--- Text shown ---
▽

Navigating the cloudy skies
Shalini Kumar 
Malaysia Airlines’ fleet is also going through a revamp, with Bellew seeking good deals from Boeing and Airbus
When Peter Bellew took over as head honcho of Malaysia Airlines Bhd (MAB) a year ago, he knew it would not be a walk in the park.

The new group MD/CEO had a set of issues waiting for him to tackle. The national airline was still grappling with the scars of the twin tragedies of MH370 and MH17 and a weak and fluctuating ringgit. The 52-year old Irishman also had to keep flight and inflight improvements within budget, while ensuring the airline’s turnaround was on track.

“It has been very tough but there are no regrets,” he tells FocusM. And things are starting to look up. There has been a recovery in terms of its loads on routes that were affected by the twin tragedies some three years ago.

“Year-on-year (yoy), we had quite a strong second quarter and we saw a significant increase in overall revenue. But we need to build on that further and we need to generate another 5-6% in overall gross revenue over the next 12 months on a like-for-like basis. That will get us back into sustainable profit.

“I believe this is achievable by furthering the improvement in the business-class segment. We want to get 5-6 % extra revenue – there’s a bit from code shares, business class bookings, travel agents’ distribution and brand recovery,” says Bellew.

Although he was under heavy and close scrutiny from stakeholders, MAB’s shareholder Khazanah Nasional Bhd has been an unwavering pillar of support. He sees the government investment arm as a “free consulting service” to whom he runs his decisions by. He concedes that Khazanah may not be used to his constant updating approach.

Bellew also says there has been support from Tourism Malaysia and the Ministry of Transport. “Tourism Malaysia helped us with some funding in terms of advertising. [The] Ministry of Transport was instrumental in levelling the playing pitch on charges between KLIA and klia2,” he adds.

Bellew had asked for a level playing field from the government by reducing the disparity in passenger service charges (PSC) at both terminals.

Last October, the Malaysian Aviation Commission (Mavcom) revised the PSC upwards in a move to equalise it for domestic and Asean destinations.

The PSC equalisation also enables Malaysia to be better aligned to international guidelines, including the International Civil Aviation Organisation’s (ICAO) principle of non-discriminatory pricing at airports.

En route to profitability?

While the PSC equalisation is seen as a positive move for MAB, the RM6 bil question still remains. (Khazanah is pumping RM6 bil into Malaysia Airlines to turn it around). Can the company turn a profit according to plan and maintain it in a sustainable manner?

△

--- Source excerpt ---
▽

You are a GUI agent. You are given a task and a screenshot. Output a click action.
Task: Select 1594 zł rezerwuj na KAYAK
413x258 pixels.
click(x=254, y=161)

△

--- What this exercise asks ---
#1 Decide whether each statement agrees with the Malaysia Airlines article above, answering yes or no and quoting the words of the article that settle it. (a) Bellew is a 52-year-old from Ireland. (b) Mavcom revised the passenger service charges downwards. (c) Khazanah is putting RM6 bil into Malaysia Airlines.
#2 Transcribe the Malaysia Airlines article from "Although he was" to "and Asean destinations.".
#3 According to the Malaysia Airlines article, what did Tourism Malaysia help the airline with?

--- Final results ---
#1
(a) Yes: "The 52-year old Irishman"
(b) No: "revised the PSC upwards"
(c) Yes: "Khazanah is pumping RM6 bil into Malaysia Airlines to turn it around"

#2
Although he was under heavy and close scrutiny from stakeholders, MAB’s shareholder Khazanah Nasional Bhd has been an unwavering pillar of support. He sees the government investment arm as a “free consulting service” to whom he runs his decisions by. He concedes that Khazanah may not be used to his constant updating approach.

Bellew also says there has been support from Tourism Malaysia and the Ministry of Transport. “Tourism Malaysia helped us with some funding in terms of advertising. [The] Ministry of Transport was instrumental in levelling the playing pitch on charges between KLIA and klia2,” he adds.

Bellew had asked for a level playing field from the government by reducing the disparity in passenger service charges (PSC) at both terminals.

Last October, the Malaysian Aviation Commission (Mavcom) revised the PSC upwards in a move to equalise it for domestic and Asean destinations.

#3 Tourism Malaysia helped with some funding for advertising.